The emerging shape of the reconciliation bill and the hardening narratives about its implications can get lost in the daily back-and-forth of talk about Republican divisions, and in the intrinsic complexity of the congressional budget process being utilized. On Monday the Senate is going through the Kabuki theater of a “vote-a-rama” in which Democrats are allowed to offer a high-speed series of amendments to the bill, mostly just to force Republicans to go on record as backing some of its more unsavory provisions. Assuming the Senate passes the bill, we’ll have a day or two of posturing by House members outraged by specific provisions of the Senate bill, before it inevitably passes that chamber by the narrowest possible margin.

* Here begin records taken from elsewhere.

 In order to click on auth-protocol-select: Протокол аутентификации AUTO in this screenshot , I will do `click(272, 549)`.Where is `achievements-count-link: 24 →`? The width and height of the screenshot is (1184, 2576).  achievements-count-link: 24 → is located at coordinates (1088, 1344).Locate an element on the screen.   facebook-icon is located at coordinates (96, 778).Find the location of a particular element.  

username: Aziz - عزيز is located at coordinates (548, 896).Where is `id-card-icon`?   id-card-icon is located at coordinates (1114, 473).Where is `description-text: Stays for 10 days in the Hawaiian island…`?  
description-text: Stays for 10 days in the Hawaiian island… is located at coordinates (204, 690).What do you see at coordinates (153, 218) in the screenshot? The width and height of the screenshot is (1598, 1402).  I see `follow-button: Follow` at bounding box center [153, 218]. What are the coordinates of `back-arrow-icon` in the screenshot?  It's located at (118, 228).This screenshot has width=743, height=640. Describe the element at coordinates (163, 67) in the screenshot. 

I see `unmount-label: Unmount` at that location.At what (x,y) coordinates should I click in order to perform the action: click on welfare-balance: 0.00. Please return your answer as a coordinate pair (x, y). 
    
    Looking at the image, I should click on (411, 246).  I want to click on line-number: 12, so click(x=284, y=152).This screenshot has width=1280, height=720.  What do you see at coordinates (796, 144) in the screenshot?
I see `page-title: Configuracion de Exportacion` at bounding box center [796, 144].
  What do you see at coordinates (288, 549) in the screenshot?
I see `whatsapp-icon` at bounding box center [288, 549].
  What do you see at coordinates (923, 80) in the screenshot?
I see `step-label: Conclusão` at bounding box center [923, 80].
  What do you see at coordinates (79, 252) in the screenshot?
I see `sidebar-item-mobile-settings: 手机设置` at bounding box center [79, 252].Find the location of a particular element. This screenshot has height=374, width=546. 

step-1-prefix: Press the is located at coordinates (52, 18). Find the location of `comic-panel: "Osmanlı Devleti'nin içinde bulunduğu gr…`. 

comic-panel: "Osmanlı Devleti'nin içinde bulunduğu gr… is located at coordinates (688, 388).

There could be a last-minute arithmetic problem caused by House members falling ill or missing flight connections, but at present it looks like Trump will get his Independence Day present of a megabill on his desk by the end of the week. The rest of the noise surrounding this legislative monster will soon fade, and Congress will redirect its energies to reelecting itself in 2026. Thom Tillis can watch the whole show from a comfortable distance.